Find the average of last 25% from the input range in pandas

Question:

I have successfully imported temperature CSV file to Python Pandas DataFrame. I have also found the mean value of specific range:

df.loc[7623:23235, 'Temperature'].mean()

where ‘Temperature’ is Column title in DataFrame.

I would like to know if it is possible to change this function to find the average of last 25% (or 1/4) from the input range (7623:23235).

Asked By: fred

||

Answers:

To find the average of the last 25% of the values in a specific range of a column in a Pandas DataFrame, you can use the iloc indexer along with slicing and the mean method.

For example, given a DataFrame df with a column ‘Temperature’, you can find the average of the last 25% of the values in the range 7623:23235 like this:

import math

# Find the length of the range
length = 23235 - 7623 + 1

# Calculate the number of values to include in the average
n = math.ceil(length * 0.25)

# Calculate the index of the first value to include in the average
start_index = length - n

# Use iloc to slice the relevant range of values from the 'Temperature' column
# and calculate the mean of those values
mean = df.iloc[7623:23235]['Temperature'].iloc[start_index:].mean()

print(mean)

This code first calculates the length of the range, then calculates the number of values that represent 25% of that range.
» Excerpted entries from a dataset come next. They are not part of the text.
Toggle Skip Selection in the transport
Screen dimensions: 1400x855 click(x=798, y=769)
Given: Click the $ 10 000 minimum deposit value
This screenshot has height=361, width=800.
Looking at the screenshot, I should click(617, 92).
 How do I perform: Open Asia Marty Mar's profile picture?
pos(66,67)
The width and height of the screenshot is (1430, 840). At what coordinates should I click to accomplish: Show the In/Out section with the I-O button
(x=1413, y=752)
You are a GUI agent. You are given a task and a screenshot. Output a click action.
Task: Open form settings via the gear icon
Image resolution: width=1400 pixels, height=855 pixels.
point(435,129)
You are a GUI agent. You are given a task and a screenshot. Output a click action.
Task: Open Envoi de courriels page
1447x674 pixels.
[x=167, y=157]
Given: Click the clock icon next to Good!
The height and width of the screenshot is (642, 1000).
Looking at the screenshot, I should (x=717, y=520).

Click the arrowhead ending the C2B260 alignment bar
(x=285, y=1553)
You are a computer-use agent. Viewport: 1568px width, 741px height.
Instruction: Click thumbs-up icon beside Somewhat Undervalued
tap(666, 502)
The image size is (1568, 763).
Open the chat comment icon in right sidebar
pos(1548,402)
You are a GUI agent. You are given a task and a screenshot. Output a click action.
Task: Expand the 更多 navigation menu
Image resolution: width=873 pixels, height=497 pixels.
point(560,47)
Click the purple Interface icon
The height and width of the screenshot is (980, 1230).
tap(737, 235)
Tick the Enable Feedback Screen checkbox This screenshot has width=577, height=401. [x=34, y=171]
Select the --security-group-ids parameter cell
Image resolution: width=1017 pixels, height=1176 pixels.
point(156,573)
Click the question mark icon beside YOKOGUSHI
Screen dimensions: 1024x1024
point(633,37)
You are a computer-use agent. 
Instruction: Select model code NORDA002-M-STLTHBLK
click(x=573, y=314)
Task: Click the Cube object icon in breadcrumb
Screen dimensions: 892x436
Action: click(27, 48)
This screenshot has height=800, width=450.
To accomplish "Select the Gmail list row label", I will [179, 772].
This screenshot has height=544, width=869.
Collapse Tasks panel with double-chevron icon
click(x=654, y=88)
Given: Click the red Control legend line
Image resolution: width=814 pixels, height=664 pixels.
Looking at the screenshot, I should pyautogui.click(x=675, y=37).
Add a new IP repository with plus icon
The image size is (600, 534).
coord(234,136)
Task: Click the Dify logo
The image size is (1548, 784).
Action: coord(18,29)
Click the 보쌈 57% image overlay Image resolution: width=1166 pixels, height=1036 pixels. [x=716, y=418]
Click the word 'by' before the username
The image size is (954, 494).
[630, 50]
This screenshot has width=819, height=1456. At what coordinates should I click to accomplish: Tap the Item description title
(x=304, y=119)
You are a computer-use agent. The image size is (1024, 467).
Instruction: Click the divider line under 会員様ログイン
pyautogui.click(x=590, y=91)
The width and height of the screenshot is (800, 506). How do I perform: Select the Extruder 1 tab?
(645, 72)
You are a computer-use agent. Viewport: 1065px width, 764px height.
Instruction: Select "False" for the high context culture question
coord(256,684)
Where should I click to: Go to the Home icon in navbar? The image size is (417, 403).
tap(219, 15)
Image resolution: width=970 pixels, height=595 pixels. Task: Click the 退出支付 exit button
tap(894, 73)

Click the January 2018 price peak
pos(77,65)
It then uses the iloc indexer to slice the relevant range of values from the ‘Temperature’ column and calculates the mean of those values using the mean method.

Note that this code assumes that the indices of the DataFrame are consecutive integers starting from 0. If the indices are not consecutive or do not start at 0, you may need to adjust the code accordingly.

Answered By: Rahul Mukati

Yes, you can use the quantile method to find the value that separates the last 25% of the values in the input range and then use the mean method to calculate the average of the values in the last 25%.

Here’s how you can do it:

quantile = df.loc[7623:23235, 'Temperature'].quantile(0.75)


mean = df.loc[7623:23235, 'Temperature'][df.loc[7623:23235, 'Temperature'] >= quantile].mean()
Answered By: SuperStew